Reply To: Massachusetts Compounding Pharmacy/Meningitis debacle

#19486

This touches on one of my favorite Robert Higgs lectures – the last few minutes, especially, because it is obvious the man cares deeply about others (it is often – falsely – claimed that “libertarians only care about themselves, not the less fortunate. What about the suffering of others” – now, that pernicious lie can be disproven in many ways; but it can be illustrated with Higgs, here). But the whole lecture is good, not just on how quality assurance would be provided in a free market but how it is – or, rather, is not – under the current regulatory regime.

Also, who should be held criminally liable when people are hurt, whether in FDA-cartel-like industry or in a free market, for innately dangerous drugs (side effects) or in contaminated drugs such as this case? Should it be the manufacturer? The administering doctor, nurse, etc? The dispensing pharmacist? If the patient administers to himself, then no one?

One option left off of here is the FDA. I’d like to hold them criminally liable for the harm they do. But I suppose that’s not possible under the present regime.

But, strictly speaking, everyone in that chain could potentially be held liable if they did not do their due diligence. That would be a matter for investigation and discovery in each case. I think “caviate emptor” would go too far; – but yes the patient should also do their due diligence.

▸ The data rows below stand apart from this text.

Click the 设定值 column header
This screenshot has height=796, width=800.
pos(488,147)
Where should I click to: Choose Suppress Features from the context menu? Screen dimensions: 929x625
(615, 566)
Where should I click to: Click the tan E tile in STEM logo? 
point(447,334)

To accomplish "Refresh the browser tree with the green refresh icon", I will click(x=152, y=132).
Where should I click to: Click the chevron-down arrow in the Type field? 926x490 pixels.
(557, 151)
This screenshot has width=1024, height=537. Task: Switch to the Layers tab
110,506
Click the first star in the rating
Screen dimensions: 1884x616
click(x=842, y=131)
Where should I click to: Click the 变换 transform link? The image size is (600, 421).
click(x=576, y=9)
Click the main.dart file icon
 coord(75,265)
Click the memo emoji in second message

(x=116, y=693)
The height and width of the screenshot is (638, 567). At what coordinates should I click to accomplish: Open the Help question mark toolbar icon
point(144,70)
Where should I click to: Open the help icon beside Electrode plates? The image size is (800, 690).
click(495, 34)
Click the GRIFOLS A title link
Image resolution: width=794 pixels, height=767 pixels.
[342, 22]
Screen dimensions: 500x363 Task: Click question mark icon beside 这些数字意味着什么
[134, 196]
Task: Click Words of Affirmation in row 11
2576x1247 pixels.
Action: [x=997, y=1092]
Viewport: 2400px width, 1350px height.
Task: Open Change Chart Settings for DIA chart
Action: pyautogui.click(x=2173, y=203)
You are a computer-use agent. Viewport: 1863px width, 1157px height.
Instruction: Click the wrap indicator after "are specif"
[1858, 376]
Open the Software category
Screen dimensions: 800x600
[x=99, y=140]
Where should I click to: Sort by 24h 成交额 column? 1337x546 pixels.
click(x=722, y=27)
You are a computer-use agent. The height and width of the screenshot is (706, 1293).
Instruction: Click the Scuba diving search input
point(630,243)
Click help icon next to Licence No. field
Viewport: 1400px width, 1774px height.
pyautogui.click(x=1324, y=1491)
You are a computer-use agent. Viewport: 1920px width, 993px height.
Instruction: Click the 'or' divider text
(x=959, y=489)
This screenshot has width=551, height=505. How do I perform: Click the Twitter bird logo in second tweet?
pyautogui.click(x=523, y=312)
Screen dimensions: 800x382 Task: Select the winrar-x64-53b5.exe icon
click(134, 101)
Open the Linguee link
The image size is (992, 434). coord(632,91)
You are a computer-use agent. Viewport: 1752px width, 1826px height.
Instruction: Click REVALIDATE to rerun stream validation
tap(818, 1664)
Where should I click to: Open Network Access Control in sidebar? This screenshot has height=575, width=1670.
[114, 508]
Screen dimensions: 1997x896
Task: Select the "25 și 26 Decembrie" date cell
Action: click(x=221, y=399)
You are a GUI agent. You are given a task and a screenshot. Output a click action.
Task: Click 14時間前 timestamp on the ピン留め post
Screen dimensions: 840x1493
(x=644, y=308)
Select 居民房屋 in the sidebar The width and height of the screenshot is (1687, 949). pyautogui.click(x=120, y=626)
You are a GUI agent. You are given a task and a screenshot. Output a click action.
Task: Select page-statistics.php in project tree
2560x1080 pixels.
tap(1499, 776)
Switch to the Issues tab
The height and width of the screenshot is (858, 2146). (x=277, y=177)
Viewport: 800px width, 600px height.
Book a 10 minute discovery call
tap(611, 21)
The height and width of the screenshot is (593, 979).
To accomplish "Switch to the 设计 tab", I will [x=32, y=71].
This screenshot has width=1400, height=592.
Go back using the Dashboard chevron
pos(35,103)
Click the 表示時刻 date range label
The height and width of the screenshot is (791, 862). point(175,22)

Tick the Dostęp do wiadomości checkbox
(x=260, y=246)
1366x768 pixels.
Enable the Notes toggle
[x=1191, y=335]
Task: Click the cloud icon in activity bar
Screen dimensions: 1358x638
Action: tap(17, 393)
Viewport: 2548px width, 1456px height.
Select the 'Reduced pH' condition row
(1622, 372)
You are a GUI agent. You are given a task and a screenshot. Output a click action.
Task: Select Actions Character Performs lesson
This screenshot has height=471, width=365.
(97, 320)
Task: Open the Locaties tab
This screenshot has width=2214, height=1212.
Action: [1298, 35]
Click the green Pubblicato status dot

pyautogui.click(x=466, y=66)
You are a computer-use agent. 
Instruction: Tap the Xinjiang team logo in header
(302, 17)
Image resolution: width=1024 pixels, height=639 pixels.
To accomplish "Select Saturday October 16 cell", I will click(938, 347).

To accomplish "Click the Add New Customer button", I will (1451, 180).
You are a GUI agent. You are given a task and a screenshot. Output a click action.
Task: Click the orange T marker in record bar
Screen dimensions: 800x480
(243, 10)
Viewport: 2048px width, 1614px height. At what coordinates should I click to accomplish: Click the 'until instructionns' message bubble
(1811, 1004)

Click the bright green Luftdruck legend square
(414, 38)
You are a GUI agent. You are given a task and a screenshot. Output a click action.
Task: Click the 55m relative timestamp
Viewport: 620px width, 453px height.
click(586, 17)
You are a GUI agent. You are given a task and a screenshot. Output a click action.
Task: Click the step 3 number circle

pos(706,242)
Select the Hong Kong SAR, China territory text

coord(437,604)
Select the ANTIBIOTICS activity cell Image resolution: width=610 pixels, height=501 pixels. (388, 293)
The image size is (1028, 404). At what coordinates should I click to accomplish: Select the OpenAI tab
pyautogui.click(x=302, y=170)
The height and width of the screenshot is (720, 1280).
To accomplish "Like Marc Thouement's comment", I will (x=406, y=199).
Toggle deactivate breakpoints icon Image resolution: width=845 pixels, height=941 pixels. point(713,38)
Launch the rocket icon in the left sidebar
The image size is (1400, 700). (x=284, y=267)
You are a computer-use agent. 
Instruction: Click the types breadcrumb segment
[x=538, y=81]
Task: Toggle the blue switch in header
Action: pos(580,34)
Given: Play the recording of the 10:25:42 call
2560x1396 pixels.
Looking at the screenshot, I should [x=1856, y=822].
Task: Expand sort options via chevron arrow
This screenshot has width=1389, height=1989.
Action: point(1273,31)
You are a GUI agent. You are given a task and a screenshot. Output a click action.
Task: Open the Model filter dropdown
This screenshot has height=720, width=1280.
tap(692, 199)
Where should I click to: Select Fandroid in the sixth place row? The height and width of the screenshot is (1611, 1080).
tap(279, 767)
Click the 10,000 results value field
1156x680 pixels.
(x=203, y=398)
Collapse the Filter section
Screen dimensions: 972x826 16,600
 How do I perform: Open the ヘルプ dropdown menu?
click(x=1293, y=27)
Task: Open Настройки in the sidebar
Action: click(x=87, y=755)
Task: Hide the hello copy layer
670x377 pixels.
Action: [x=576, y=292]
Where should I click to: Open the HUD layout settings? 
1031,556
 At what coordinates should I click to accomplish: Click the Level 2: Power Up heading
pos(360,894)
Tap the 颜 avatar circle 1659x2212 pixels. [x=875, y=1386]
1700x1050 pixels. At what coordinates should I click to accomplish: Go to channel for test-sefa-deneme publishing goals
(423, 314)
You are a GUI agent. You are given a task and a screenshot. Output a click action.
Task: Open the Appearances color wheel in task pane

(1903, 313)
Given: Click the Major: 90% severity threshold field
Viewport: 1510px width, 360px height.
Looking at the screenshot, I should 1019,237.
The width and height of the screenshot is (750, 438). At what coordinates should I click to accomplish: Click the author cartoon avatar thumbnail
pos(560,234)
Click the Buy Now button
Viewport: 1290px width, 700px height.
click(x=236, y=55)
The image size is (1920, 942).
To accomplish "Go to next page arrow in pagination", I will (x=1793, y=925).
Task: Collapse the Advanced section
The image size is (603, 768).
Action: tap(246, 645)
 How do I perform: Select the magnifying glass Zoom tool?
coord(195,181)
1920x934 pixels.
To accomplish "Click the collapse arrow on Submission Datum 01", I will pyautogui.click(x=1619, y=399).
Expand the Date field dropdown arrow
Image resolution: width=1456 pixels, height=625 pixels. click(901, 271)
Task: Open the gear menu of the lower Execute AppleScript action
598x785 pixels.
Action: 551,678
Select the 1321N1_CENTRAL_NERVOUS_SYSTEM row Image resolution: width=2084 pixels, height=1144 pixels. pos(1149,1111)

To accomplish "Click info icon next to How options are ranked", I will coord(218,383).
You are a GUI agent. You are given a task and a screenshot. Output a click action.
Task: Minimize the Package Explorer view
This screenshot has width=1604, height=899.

The problem with this individual case and the “capitalism fails” theory is that we don’t have a real market, so it’s (once again) dealing in counterfactuals. But the Higgs lecture is, again, very good on this because it discusses how these individual, obvious cases are pointed to by people who use them to demand tighter regulatory controls, but the deaths caused by tight regulatory control are “unseen.” (Higgs makes the distinction between “Type 1” and “Type 2”) deaths. He points out – several times, IIRC – that even “mainstream” (non-Libertarian, non-Austrian-economist) researchers who specialize in the field have concluded that FDA-style regulations kill far more people every year than they save (and this in studies with all kinds of controls, and often with grant-funding that would incentivize them to reach the opposite conclusion if that was at all even remotely plausible, I might add). However, as with all the “ratchet” effects that Higgs has specialized in, these episodic events are used as anecdotes to form the basis of increasing government.